Children who are conceived with an egg or sperm donor should have the right to know their biological origins. The quest for this knowledge is really a quest to know themselves. In the same way governments once moved toward eliminating the presumption of anonymity from adoption rules, they must now reform laws around egg and sperm donation, and acknowledge the importance of this issue to donor-conceived offspring. Any changes, however, should not be applied retroactively.
Currently in Canada, the law guiding this complex aspect of assisted human reproduction is unclear. Provincial fertility clinics collect the medical history of egg and sperm donors, but under federal legislation, donors are not required to give up confidentiality.

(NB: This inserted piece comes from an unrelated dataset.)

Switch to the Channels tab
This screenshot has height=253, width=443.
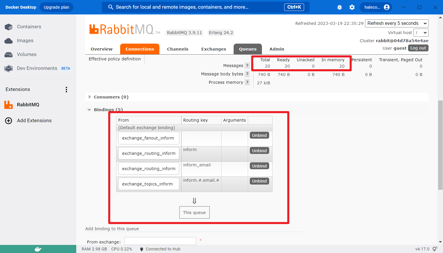tap(178, 49)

This leaves donor-conceived offspring in the dark, forced to fight expensive and time-consuming legal battles when they become adults and inevitably start to ask questions about their life narrative. One such battle is under way in British Columbia, where the government is appealing a lower court ruling that found a woman named Olivia Pratton, conceived in 1982 at a Vancouver fertility clinic, had the legal right to know the identity of the sperm donor. The government argued this month in court that it has no constitutional obligation to include donor-conceived offspring in the Adoption Act, and accord them the same rights to know their biological parentage.
Research shows that depriving children of the ability to access their genetic backgrounds can cause them psychological harm. Much less likely, they could inadvertently end up in a romantic relationship with a half-sibling. The experience of hiding the truth from adoptive children has shown how destructive family secrets can be.
Other countries have already moved forward; in Australia, the U.K., and Sweden, all egg and sperm donors must now agree to disclose their identities. There are national registries to ensure that donor-conceived offspring can access the information when they come of age, even if clinics close and records are lost.
In Canada, the regulatory framework is complicated by the fact that the Supreme Court of Canada struck down parts of the Assisted Human Reproductive Act in 2010, ruling it is up to the provinces to regulate fertility clinics. It left in place a ban on paying donors, and other elements in the act, including those governing the use of human embryos in stem-cell research. But there are regulatory voids.
It is time for Ottawa to work with the provinces to bring clarity to this important aspect of assisted reproduction, and ensure that the best interests of all donor-conceived offspring are taken into account.